Heyliger considers development bank model

POSTED: 06/14/11 12:17 PM

St. Maarten – Deputy Prime Minister Theodore Heyliger wants to use money from the Pension Fund, the Social and Sickness Insurance (SZV), and the Central Bank to fund a development bank for St. Maarten. This is one of the reasons he and Finance Minister Hiro Shigemoto will be urging the Prime Minister of Curacao Gerrit Schotte to work with St. Maarten on splitting up the Central Bank of Curacao and St. Maarten as soon as possible.

Heyliger revealed the idea for the development bank on Sunday’s For the Record with Eddie Williams on Radio Soualiga 99.9 Choice F.M. It is his view that using funds from the three entities, which are all required to invest will help the economy and also ensure the long term viability of the institutions.

In the case of the pension fund Heyliger’s idea could save the government money as the pension fund has investments that have interest rates of 0.5 percent to 2.5 percent.
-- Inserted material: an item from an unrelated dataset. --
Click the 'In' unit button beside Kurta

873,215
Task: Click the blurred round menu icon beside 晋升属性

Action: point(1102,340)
The required interest rate to keep the pension fund viable is 4.5 percent. Should the return be less than that, the government stands as guarantor.  Heyliger finds that undesirable, especially since the island has had no major investments from the pension fund.
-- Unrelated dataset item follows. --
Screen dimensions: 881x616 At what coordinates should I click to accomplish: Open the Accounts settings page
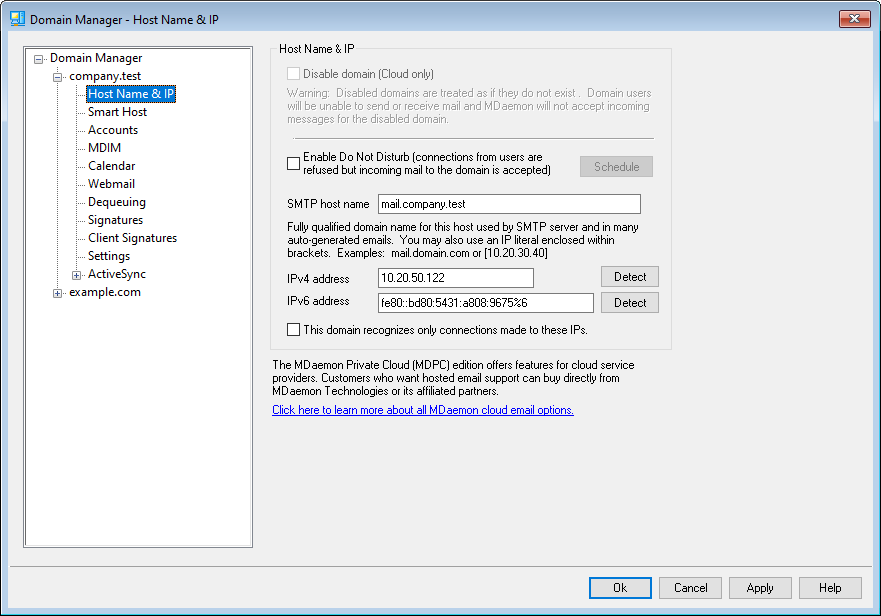coord(113,130)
“We have to look at these funds and how we can invest them and we should not be so scared or skeptical. We need housing, garbage facilities, sewerage lines and these will all pay back the pension fund, which is required to invest 40 percent of its income in long term projects. Our airport pays over 90 million in bonds. Our pension fund can also buy the bonds. We really have to be less skeptical and looking with some passion about investing in our country,” Heyliger said.

All together the pension fund, the SZV and St. Maarten’s share in the Central Bank of Curacao and St. Maarten potentially tops out at 1.08 billion guilders. That money and a potential 30 million guilders from other sources is enough in Heyliger’s opinion to begin putting the country on a good footing in terms of its infrastructure. Two specific areas that could benefit are Education and Justice.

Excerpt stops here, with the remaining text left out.